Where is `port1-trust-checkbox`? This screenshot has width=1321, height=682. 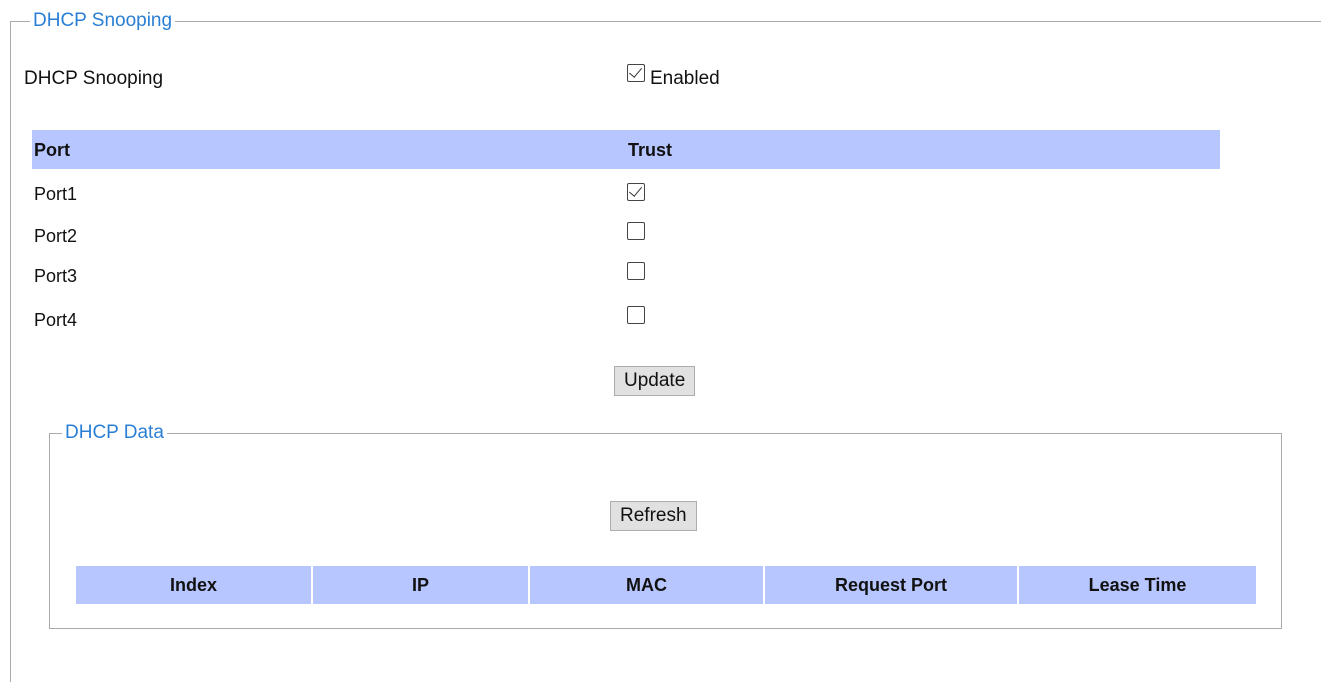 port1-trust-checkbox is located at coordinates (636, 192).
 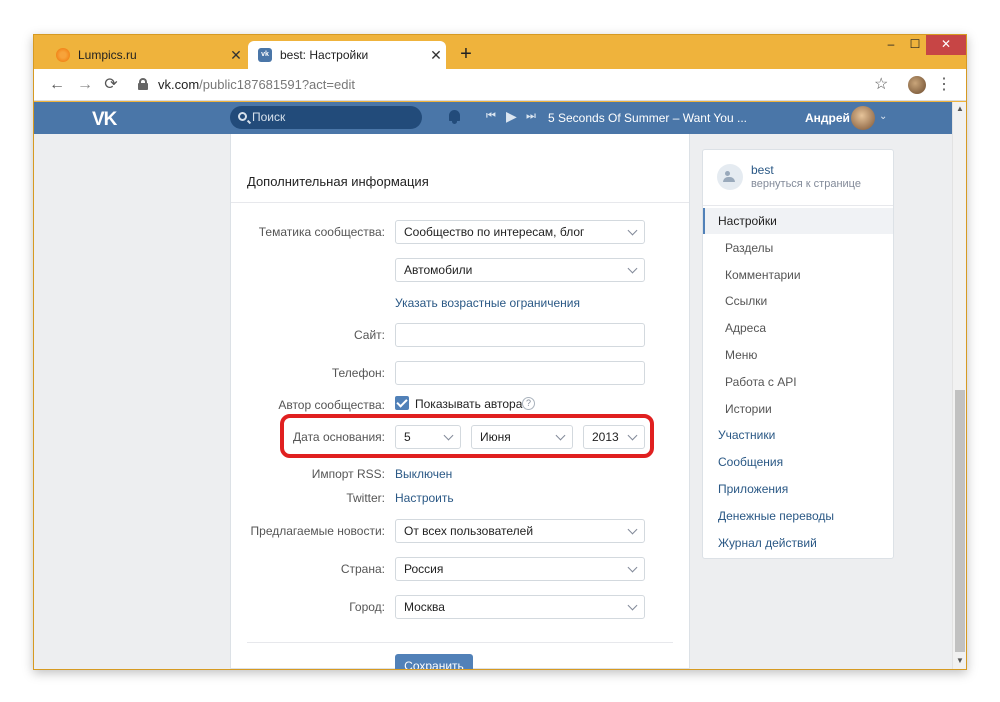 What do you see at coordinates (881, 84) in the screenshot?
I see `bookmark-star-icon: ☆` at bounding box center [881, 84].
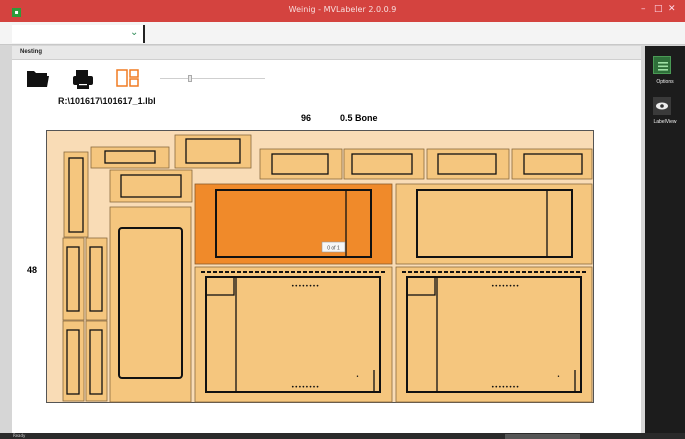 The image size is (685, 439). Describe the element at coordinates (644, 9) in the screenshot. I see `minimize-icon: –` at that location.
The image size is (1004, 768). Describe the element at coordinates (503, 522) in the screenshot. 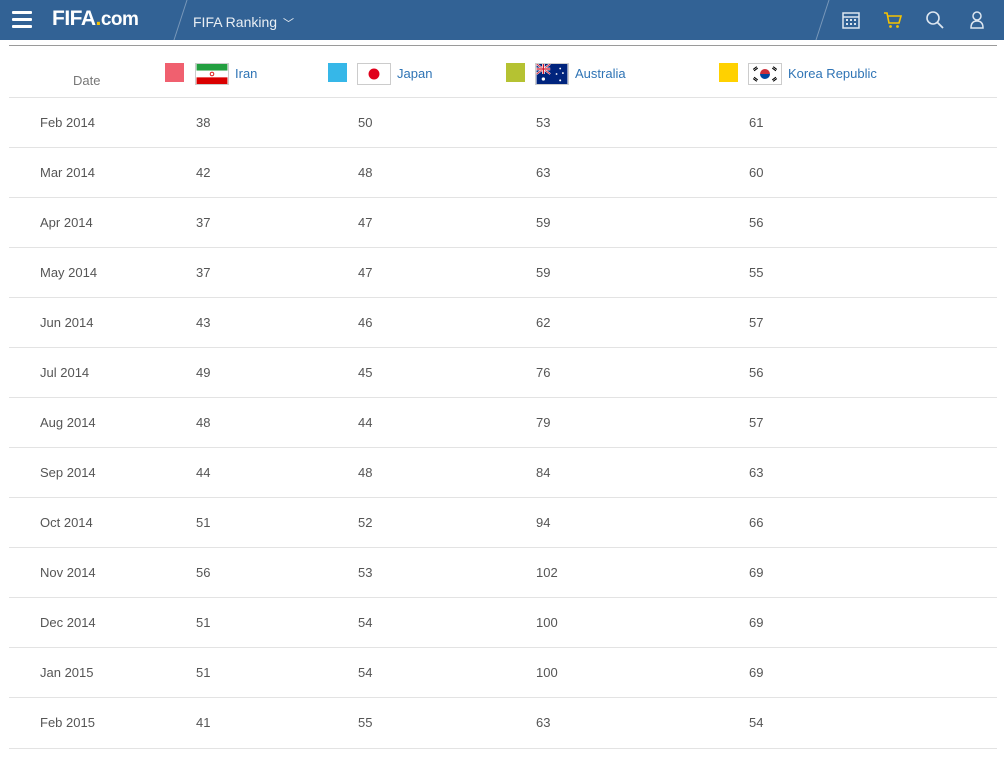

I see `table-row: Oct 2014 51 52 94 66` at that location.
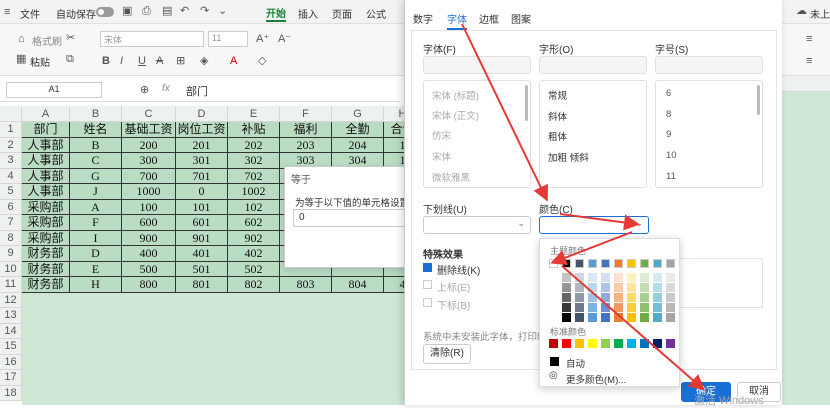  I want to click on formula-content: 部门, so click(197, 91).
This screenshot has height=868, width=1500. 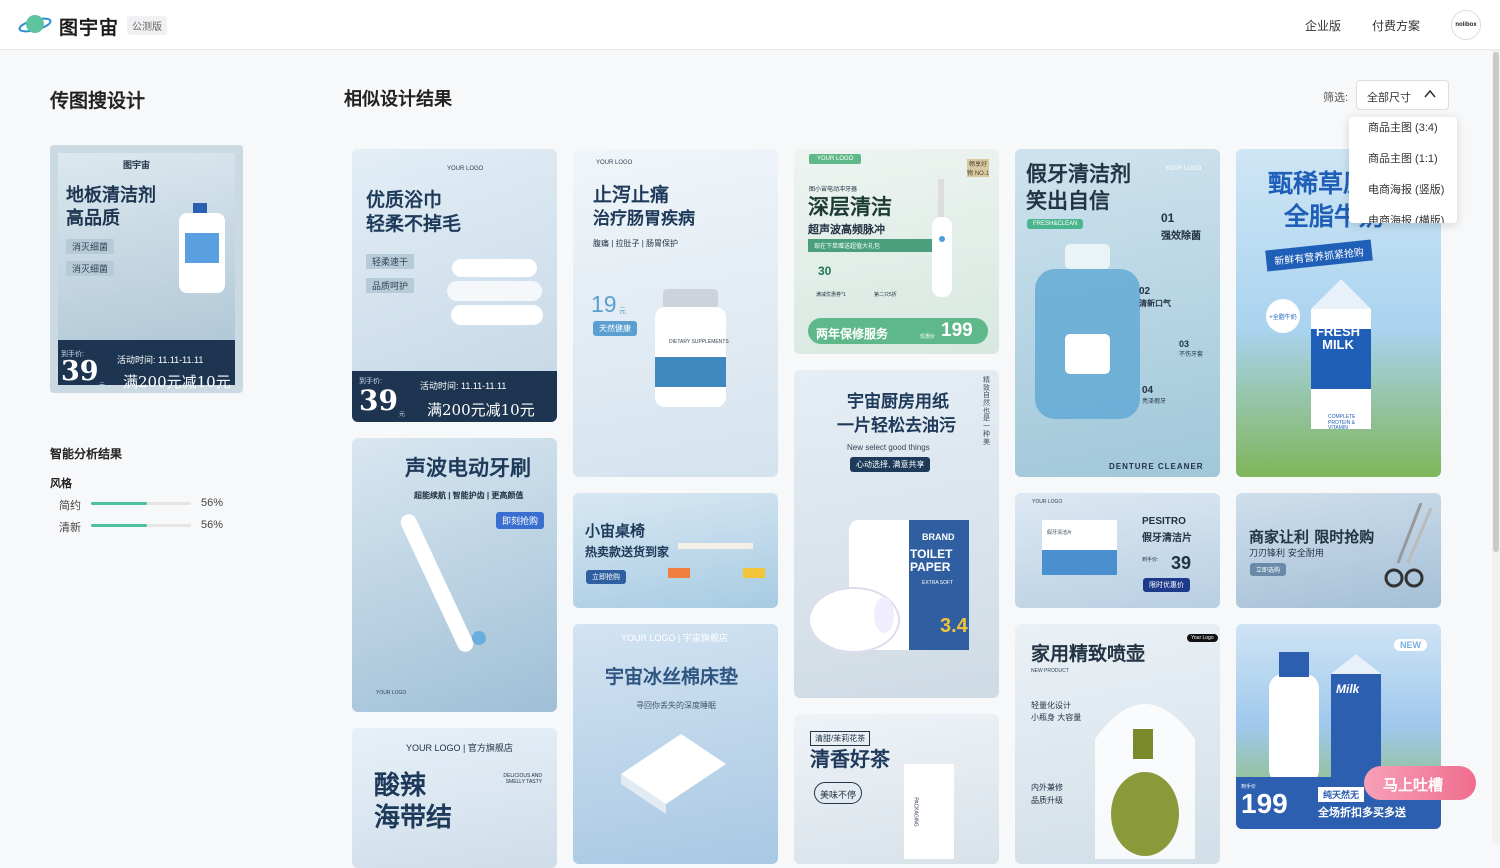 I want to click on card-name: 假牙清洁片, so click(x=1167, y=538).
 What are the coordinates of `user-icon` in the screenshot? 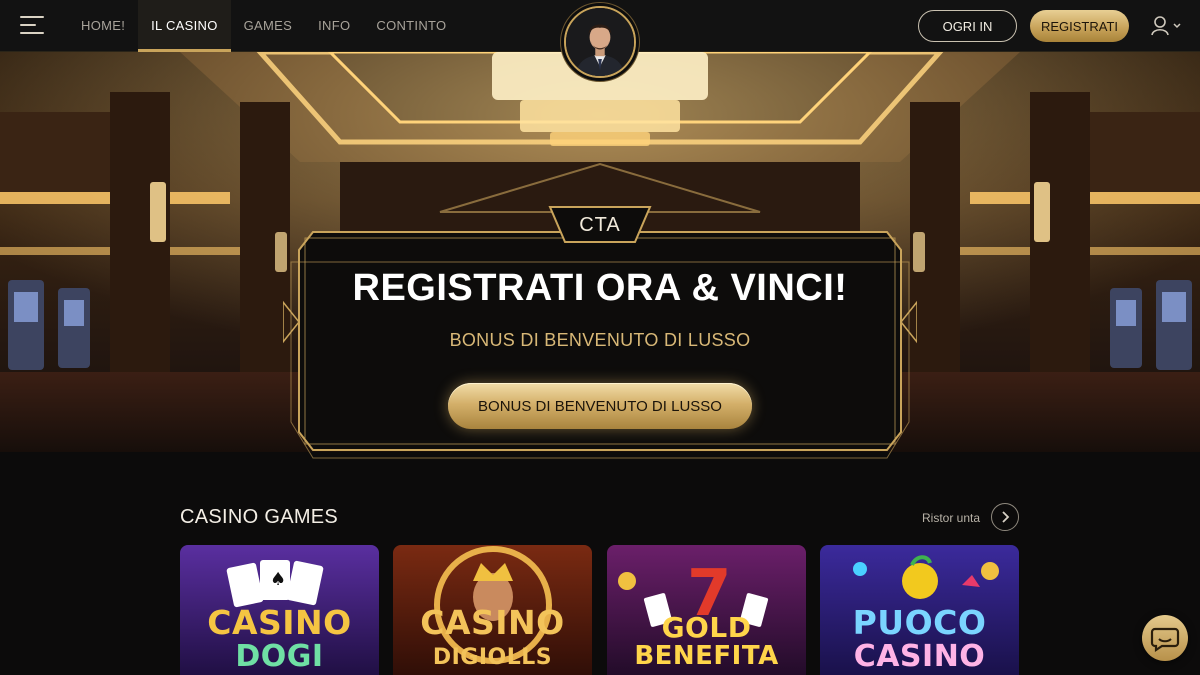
________________________________________
**Directive:** Rewrite the rows between the line containing "The image size is (1004, 768)." and the line containing "I want to click on formula-content: 部门, so", inclusive, changing "Describe" to "Identify" and leaving everything else unchanged. Omit the pictures from the output.

**Exercise answer:**
The image size is (1004, 768). Identify the element at coordinates (503, 522) in the screenshot. 

I see `table-row: Oct 2014 51 52 94 66` at that location.
  I want to click on formula-content: 部门, so click(197, 91).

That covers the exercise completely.